What you have to do
Copy out each line of the material that includes the word "progress".

Record extracts
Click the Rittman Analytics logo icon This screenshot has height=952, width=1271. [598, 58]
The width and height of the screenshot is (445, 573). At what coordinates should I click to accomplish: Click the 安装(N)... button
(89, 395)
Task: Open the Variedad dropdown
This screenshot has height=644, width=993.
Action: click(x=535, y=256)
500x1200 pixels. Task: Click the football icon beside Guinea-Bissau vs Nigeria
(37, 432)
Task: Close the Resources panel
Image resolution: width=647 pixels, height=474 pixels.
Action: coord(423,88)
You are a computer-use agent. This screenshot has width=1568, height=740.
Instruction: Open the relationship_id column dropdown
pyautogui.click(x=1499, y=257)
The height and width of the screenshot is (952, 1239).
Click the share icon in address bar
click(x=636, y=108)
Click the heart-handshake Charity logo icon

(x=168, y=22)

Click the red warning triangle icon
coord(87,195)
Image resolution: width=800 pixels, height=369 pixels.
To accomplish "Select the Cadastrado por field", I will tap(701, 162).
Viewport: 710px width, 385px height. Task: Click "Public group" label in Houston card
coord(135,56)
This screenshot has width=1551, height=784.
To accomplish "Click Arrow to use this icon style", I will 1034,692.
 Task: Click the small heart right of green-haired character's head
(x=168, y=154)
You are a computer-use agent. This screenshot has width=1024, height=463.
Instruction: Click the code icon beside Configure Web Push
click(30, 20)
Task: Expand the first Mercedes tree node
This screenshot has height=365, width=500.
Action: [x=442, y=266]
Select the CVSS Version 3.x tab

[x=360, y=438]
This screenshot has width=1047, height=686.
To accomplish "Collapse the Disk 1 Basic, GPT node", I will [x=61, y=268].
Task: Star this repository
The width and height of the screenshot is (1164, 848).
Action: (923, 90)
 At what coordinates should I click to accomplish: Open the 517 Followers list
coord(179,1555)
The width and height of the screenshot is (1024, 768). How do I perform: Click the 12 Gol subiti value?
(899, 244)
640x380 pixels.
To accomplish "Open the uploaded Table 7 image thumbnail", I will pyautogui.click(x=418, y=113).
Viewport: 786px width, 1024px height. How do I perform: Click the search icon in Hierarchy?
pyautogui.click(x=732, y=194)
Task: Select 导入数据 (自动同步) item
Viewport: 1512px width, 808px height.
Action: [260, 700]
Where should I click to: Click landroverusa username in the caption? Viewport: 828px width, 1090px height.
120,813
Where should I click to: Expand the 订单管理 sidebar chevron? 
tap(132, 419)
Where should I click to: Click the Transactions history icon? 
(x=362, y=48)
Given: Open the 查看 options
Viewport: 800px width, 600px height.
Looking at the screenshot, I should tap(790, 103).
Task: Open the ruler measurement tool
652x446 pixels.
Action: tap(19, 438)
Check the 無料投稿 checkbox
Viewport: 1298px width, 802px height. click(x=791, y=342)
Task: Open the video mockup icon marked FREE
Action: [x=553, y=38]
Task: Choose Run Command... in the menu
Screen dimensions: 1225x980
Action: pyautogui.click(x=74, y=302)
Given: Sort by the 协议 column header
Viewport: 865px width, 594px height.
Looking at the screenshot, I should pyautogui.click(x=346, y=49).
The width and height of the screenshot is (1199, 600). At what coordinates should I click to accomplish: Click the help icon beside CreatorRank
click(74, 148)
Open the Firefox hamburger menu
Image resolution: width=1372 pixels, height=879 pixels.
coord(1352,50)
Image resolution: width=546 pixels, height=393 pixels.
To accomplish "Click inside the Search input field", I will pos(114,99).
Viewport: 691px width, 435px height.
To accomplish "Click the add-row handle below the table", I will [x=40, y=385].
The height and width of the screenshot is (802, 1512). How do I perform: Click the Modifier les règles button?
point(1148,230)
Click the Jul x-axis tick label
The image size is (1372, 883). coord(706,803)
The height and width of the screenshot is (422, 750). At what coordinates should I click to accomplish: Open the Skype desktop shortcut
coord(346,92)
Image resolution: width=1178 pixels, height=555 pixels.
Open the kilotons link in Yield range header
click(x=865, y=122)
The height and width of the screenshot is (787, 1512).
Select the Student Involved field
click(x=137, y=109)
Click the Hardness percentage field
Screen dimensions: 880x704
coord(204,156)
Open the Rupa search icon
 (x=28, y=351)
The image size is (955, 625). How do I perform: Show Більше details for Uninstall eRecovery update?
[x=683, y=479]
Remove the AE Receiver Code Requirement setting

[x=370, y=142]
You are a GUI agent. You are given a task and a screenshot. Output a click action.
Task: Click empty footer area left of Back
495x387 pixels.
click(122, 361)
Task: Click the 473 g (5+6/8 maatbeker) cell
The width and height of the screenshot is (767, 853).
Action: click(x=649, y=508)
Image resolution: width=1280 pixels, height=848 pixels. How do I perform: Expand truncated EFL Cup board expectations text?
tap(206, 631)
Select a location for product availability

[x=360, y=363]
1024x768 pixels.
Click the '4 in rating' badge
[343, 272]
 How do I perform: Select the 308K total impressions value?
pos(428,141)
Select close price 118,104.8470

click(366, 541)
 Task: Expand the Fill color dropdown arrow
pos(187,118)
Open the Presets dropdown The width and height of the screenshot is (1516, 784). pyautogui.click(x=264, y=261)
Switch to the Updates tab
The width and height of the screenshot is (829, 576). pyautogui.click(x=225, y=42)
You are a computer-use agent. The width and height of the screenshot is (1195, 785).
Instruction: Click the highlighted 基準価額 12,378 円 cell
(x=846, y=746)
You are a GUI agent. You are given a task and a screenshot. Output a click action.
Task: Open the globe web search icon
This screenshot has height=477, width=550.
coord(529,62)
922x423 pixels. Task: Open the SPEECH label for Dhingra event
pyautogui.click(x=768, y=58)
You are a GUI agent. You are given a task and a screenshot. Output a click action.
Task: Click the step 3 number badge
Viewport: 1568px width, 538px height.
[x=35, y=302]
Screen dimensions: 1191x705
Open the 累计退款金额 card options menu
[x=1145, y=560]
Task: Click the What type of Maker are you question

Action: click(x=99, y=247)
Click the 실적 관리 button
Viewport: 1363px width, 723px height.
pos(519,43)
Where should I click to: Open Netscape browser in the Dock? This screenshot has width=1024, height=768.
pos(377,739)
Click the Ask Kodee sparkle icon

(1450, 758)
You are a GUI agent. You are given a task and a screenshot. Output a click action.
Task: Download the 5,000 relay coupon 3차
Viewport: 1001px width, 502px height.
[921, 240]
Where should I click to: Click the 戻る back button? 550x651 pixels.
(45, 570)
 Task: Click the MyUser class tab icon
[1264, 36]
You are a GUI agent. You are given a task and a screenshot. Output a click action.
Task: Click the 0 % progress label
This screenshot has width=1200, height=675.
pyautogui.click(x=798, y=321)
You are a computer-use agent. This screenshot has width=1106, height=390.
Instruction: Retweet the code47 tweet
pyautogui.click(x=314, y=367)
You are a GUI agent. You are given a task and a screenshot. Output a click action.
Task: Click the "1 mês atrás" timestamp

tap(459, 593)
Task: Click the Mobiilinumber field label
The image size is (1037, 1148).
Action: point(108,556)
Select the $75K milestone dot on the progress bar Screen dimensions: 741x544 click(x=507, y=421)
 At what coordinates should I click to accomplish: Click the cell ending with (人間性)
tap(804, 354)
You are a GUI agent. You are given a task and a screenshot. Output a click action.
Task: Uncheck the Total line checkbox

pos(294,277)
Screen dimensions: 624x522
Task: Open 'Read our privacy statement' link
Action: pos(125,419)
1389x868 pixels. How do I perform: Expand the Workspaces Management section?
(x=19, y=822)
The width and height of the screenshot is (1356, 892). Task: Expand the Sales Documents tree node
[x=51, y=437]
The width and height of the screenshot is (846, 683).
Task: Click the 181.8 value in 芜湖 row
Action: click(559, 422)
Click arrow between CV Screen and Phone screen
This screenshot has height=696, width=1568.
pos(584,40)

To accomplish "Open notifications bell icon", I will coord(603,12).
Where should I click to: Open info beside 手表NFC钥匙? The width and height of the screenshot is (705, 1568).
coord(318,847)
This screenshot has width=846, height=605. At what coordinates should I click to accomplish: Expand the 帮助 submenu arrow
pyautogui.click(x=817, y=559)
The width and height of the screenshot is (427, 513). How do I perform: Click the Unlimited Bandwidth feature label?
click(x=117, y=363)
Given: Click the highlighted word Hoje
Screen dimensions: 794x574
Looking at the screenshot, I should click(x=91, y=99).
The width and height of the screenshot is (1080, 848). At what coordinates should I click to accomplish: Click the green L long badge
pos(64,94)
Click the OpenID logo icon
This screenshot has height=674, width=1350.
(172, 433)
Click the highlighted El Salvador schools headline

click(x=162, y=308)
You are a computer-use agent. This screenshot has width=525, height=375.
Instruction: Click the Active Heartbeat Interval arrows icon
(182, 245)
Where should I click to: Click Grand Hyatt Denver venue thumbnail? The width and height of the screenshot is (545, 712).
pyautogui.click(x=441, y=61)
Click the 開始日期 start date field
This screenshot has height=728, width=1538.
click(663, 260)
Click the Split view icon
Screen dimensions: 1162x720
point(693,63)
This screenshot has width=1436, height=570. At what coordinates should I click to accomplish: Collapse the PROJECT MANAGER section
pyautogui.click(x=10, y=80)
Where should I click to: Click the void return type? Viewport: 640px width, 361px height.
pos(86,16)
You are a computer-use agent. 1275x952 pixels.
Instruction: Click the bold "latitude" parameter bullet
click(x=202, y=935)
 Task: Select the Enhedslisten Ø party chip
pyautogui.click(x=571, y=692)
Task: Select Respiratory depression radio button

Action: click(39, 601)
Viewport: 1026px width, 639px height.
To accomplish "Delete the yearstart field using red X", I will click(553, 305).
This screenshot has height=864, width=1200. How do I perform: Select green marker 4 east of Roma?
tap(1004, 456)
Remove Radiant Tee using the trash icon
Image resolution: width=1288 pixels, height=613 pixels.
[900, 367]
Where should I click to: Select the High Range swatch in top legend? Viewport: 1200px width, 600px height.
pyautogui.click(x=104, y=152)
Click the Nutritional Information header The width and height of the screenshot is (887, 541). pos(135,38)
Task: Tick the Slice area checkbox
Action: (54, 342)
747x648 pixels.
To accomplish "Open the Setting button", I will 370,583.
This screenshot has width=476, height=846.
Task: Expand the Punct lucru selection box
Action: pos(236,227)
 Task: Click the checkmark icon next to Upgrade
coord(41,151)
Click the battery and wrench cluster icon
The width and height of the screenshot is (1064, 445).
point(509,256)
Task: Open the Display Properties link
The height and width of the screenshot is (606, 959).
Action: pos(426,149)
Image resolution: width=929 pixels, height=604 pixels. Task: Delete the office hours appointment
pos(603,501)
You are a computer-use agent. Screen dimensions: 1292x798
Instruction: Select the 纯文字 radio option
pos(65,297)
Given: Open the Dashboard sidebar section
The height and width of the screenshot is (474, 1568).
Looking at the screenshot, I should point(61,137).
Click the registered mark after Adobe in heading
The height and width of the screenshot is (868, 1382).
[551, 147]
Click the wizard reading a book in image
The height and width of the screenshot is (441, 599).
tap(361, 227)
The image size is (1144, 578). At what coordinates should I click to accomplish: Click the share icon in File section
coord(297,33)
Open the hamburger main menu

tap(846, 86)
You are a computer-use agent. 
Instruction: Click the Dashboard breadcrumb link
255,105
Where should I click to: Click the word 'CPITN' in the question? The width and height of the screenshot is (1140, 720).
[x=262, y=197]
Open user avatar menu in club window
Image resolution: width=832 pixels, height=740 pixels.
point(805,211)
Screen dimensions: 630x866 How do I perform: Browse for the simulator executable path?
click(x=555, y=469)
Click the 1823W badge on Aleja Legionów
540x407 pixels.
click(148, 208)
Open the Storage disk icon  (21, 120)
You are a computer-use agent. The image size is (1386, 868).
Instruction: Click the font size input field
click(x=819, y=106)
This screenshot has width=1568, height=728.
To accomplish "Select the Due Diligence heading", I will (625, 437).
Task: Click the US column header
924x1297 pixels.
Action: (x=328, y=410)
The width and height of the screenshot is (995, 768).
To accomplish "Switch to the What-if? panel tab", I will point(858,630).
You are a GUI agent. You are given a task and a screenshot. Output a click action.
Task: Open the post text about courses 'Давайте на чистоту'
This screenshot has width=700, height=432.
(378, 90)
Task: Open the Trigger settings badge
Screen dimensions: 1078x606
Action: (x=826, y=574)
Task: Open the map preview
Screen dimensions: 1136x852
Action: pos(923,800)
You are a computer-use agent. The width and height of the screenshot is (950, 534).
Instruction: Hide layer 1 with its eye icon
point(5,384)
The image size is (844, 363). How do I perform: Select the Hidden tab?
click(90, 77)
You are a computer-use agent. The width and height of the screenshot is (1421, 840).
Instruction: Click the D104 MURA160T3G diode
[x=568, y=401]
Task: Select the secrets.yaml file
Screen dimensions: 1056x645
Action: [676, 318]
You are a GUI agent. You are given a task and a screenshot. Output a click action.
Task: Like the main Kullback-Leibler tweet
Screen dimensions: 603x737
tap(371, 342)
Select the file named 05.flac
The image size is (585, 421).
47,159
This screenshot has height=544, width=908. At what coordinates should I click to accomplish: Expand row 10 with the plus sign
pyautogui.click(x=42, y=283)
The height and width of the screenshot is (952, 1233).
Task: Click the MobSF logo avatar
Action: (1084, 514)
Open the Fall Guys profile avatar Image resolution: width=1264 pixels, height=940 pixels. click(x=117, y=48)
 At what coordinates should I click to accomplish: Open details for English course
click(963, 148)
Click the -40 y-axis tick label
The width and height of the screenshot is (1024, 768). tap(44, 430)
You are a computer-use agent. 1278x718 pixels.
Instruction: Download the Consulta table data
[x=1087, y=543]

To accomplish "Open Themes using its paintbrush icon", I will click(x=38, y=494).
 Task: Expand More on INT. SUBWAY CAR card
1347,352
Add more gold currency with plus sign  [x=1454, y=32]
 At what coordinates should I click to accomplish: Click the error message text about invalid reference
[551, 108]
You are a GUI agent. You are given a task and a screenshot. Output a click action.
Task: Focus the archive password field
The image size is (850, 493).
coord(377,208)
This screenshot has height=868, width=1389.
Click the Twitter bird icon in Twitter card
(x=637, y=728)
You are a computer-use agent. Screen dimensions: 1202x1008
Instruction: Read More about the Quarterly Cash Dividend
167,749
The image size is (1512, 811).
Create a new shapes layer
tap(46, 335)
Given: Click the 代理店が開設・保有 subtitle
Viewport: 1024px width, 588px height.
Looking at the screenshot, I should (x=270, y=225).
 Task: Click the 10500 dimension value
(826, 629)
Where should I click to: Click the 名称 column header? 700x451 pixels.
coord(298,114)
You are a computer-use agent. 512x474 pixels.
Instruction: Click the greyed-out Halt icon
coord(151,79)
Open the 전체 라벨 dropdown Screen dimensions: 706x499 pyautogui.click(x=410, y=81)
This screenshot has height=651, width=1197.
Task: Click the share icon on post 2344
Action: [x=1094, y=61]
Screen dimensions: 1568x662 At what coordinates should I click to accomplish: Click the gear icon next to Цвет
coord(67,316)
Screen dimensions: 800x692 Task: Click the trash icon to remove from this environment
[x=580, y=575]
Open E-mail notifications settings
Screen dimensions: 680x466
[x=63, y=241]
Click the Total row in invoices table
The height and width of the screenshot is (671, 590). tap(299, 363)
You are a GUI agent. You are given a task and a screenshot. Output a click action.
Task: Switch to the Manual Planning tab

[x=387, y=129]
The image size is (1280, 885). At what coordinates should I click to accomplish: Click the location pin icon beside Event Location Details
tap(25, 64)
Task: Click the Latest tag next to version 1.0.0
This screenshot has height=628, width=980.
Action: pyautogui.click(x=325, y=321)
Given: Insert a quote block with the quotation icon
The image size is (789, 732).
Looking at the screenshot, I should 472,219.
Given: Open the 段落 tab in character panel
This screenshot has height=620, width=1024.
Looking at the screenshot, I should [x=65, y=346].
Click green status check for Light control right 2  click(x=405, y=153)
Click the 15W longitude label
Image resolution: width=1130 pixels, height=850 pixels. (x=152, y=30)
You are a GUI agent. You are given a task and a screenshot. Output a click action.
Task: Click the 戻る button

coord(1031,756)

Answer to the exercise
Task: Click the 0 % progress label
Select the $75K milestone dot on the progress bar Screen dimensions: 741x544 click(x=507, y=421)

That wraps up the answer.